Further, providing an integrated solution across levels one to three of the ISA-95 model – an international standard from the International Society of Automation – is the ‘new normal’ for pharmaceutical manufacturing said Snead.
“The integration between DeltaV and the Syncade MES helps automate many manual processes, eliminating roadblocks that can delay compliance and project launch,” he told us.
Snead said Emerson’s technology will help reduce Novo Nordisk’s costs in both the project and operating phase.
“During the project phase, Emerson technology for electronic marshalling, virtualization, smart commissioning, class object based configuration of DeltaV and Syncade, and tight integration between DeltaV and Syncade will reduce overall capital project engineering and start-up,” he told us.

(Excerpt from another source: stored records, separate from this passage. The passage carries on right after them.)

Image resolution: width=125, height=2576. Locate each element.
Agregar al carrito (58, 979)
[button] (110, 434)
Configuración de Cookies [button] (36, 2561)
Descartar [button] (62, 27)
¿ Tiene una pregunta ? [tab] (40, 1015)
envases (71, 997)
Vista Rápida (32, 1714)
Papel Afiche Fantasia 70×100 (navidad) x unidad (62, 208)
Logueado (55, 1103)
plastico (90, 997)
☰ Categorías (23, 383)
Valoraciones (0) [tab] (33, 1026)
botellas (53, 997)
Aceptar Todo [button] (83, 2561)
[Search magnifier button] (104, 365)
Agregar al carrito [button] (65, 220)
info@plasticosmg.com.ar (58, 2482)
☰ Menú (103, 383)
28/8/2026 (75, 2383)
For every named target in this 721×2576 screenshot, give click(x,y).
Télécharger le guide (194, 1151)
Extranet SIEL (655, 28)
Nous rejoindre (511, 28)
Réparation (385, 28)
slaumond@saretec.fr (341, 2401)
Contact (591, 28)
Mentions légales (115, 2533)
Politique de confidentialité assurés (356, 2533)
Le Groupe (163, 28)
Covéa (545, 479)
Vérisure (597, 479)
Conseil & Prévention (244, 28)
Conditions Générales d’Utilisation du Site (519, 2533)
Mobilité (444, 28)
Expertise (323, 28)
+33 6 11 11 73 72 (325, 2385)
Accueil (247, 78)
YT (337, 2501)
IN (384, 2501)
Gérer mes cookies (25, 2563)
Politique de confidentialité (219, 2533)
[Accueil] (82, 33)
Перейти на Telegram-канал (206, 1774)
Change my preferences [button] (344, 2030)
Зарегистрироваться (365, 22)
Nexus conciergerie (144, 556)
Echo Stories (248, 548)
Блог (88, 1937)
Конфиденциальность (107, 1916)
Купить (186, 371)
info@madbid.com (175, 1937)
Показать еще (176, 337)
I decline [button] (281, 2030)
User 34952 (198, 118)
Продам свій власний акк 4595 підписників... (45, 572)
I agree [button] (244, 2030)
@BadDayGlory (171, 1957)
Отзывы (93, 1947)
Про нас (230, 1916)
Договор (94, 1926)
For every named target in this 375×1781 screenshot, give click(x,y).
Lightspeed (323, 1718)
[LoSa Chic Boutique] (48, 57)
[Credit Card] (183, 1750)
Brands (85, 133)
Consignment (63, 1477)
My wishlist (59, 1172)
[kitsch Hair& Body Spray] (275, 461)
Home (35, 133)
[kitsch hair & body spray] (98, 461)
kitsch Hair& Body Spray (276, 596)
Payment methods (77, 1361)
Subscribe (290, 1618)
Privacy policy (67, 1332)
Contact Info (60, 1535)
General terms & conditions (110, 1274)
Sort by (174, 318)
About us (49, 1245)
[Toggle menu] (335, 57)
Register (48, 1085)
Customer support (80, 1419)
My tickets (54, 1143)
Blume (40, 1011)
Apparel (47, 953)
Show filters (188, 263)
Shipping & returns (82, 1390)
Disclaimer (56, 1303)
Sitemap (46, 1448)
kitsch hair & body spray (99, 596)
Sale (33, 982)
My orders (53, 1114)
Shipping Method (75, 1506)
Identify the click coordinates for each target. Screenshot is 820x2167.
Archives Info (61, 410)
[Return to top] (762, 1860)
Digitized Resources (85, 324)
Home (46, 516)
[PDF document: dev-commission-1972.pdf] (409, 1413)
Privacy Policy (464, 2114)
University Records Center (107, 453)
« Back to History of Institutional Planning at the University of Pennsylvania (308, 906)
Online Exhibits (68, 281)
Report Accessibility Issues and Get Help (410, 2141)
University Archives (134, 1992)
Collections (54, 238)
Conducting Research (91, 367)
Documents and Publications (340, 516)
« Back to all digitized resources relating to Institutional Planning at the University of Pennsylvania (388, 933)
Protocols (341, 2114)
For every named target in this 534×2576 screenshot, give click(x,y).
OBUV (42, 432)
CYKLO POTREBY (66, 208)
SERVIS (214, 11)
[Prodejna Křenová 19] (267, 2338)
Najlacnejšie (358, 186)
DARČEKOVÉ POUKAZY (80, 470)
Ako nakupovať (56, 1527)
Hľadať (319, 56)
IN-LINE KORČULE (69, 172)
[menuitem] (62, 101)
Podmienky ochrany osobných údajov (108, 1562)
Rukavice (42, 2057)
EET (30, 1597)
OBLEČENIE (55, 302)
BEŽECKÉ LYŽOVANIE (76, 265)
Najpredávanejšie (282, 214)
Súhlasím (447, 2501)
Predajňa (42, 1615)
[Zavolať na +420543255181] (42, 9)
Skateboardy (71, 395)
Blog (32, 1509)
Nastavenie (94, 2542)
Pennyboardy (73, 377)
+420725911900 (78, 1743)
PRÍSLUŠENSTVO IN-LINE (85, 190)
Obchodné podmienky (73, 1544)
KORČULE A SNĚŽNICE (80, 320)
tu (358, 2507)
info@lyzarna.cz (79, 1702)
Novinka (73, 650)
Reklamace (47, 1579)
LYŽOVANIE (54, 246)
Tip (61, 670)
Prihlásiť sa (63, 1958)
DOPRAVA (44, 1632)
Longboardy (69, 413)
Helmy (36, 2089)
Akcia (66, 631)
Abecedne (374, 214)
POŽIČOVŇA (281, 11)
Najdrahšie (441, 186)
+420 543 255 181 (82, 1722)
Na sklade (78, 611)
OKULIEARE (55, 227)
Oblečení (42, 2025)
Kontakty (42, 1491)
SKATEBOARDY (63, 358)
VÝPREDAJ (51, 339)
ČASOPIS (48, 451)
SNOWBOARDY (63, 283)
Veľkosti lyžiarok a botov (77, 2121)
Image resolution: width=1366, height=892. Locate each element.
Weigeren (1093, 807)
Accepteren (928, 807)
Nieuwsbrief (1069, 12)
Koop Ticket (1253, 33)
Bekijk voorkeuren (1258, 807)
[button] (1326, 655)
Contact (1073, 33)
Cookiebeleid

“Once the facility is in operation, leveraging electronic batch records and a release-by-exception management operational philosophy will help Novo Nordisk reduce inventory costs and improve overall facility throughput.”
The Clayton facility will focus on finished active pharmaceutical ingredient (API) production and oral diabetes candidates, and is due to be operational by 2020.
In related news, Emerson expressed written interest last week in acquiring Rockwell Automation for $225 per share, for a stock transaction valued at $29bn.